SECTION 5.  Further Assurances.  Each Stockholder shall, from time to time, execute and deliver, or cause to be executed and delivered, such additional or further consents, documents and other instruments as Parent may reasonably request for the purpose of effectuating the matters covered by this Agreement, including the grant of the proxies set forth in Section 4 of this Agreement.
 
SECTION 6.  Assignment.  Neither this Agreement nor any of the rights, interests or obligations hereunder shall be assigned, in whole or in part, by operation of Law or otherwise, by any of the parties hereto without the prior written consent of the other parties hereto, except that Parent may in its sole discretion assign all of its rights, interests or obligations under this Agreement to any direct or indirect wholly owned Subsidiary, but no such assignment shall relieve Parent of any of its obligations under this Agreement. Subject to the preceding sentences of this Section 6, this Agreement shall be binding upon, inure to the benefit of and be enforceable by, the parties hereto and their respective successors and assigns.
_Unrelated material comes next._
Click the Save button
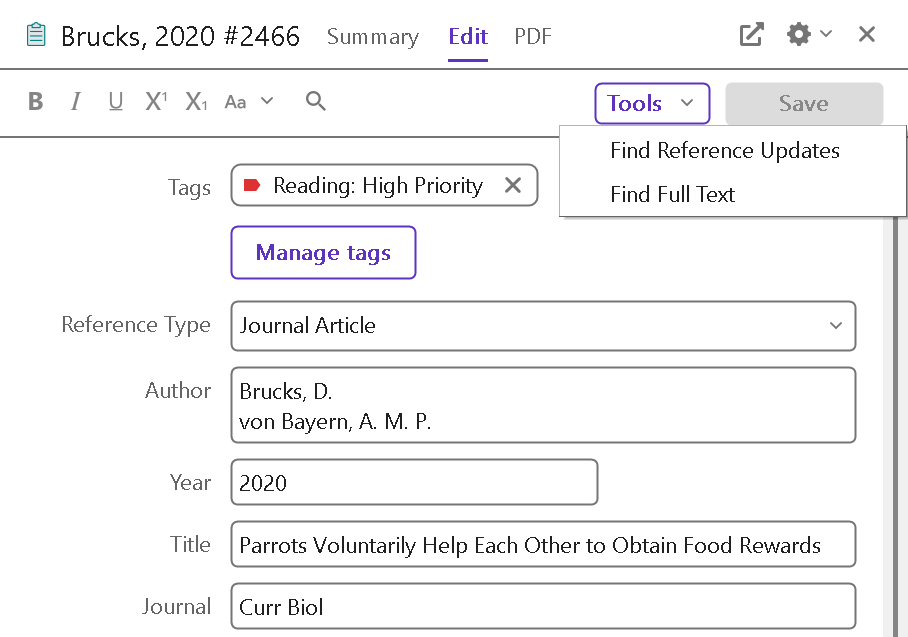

Any purported assignment in violation of this Section 6 shall be void.
 
SECTION 7.  Termination.  This Agreement shall terminate upon the earlier of (i) the conclusion of the Company Stockholders Meeting at which the vote contemplated in Section 3(a) of this Agreement has occurred and the Subject Shares have been voted as specified therein, (ii) the date of any amendment, waiver or modification of Merger Agreement without the Stockholder’s prior written consent that has the effect of (1) decreasing the Merger Consideration, (2) changing the form of Merger Consideration, in each case, payable to the stockholders of the Company pursuant to the Merger Agreement in effect on the date of this Agreement or (3) otherwise affecting such Stockholder in an adverse manner and (iii) the termination of the Merger Agreement in accordance with its terms; provided, that Section 8 of this Agreement shall survive and instead shall expire upon the expiration of all rights of Parent thereunder.
 
SECTION 8.  General Provisions.  (a)  Amendments.  This Agreement may not be amended except by an instrument in writing signed by each of the parties hereto.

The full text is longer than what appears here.